TEXTO SELECIONADO =

=-=-=

Fábio Feldman
Formalmente falando, os dez filmes exibidos na Mostra Foco deste ano compõem um conjunto bastante heterogêneo: curtas experimentais, documentários, ficções de natureza clássica, de baixíssimo orçamento, de acabamento rebuscado – repletos de vida, repletos de potencialidade, repletos do mesmo. Entretanto, um forte gesto curatorial se evidencia quando analisada a temática da maior parte dos filmes. Dotados de natureza abertamente política, eles refletem diferentes lugares ocupados por figuras marginalizadas em nossa sociedade, dando voz, corpo e movimento a representantes de minorias identitárias, grupos histórica, social e culturalmente segregados, e vítimas contemporâneas dos ardis políticos que projetaram nosso país em meio às sombras.
A primeira sessão da Mostra foi aberta por Estamos Todos Aqui (2017), de Chico Santos e Rafael Mellim. O curta segue os passos de Rosa, jovem trans moradora da Favela da Prainha. Expulsa de casa, ela procura um novo lar em meio a paisagens desoladas, tornando-se cada vez mais consciente dos malefícios causados pelo projeto de expansão da zona portuária. Ao mesmo tempo uma estrangeira, em função de sua identidade, e uma representante de um grupo amplo, marginalizado e oprimido pelo peso da miséria e da desigualdade, Rosa se firma, gradualmente, como uma emblemática figura de resistência. E é sua sede e fúria que dão a tônica de Estamos Todos Aqui, obra urgente, apaixonada – mesmo que, creio eu, um bocado reiterativa e formalmente imatura (sua montagem frenética, marcada pelo uso de jump cuts, rapidamente se trivializa, exaurindo-a de boa parte de seu impacto). Irregularidades formais à parte, trata-se de um filme de momentos fortes, tendo servido de indicativo acerca dos mais promissores rumos tomados pela Mostra.

=-=-=

DADOS FORNECIDOS =

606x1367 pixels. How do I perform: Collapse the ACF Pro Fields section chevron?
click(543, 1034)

=-=-=

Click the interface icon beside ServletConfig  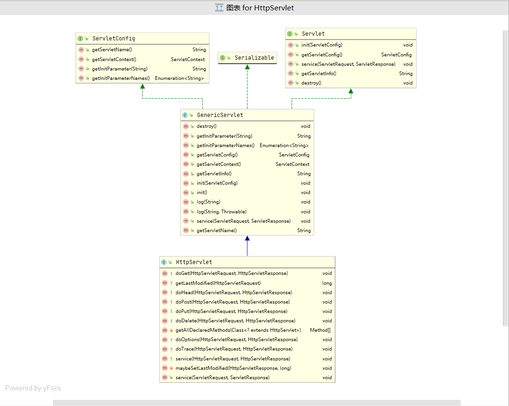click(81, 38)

=-=-=

PROBLEMA CURTO = Extraia do texto sobre a Mostra Foco o trecho que começa em "Fábio Feldman" e vai até "meio às sombras.", incluindo essas palavras.

SOLUÇÃO DO PROBLEMA =
Fábio Feldman
Formalmente falando, os dez filmes exibidos na Mostra Foco deste ano compõem um conjunto bastante heterogêneo: curtas experimentais, documentários, ficções de natureza clássica, de baixíssimo orçamento, de acabamento rebuscado – repletos de vida, repletos de potencialidade, repletos do mesmo. Entretanto, um forte gesto curatorial se evidencia quando analisada a temática da maior parte dos filmes. Dotados de natureza abertamente política, eles refletem diferentes lugares ocupados por figuras marginalizadas em nossa sociedade, dando voz, corpo e movimento a representantes de minorias identitárias, grupos histórica, social e culturalmente segregados, e vítimas contemporâneas dos ardis políticos que projetaram nosso país em meio às sombras.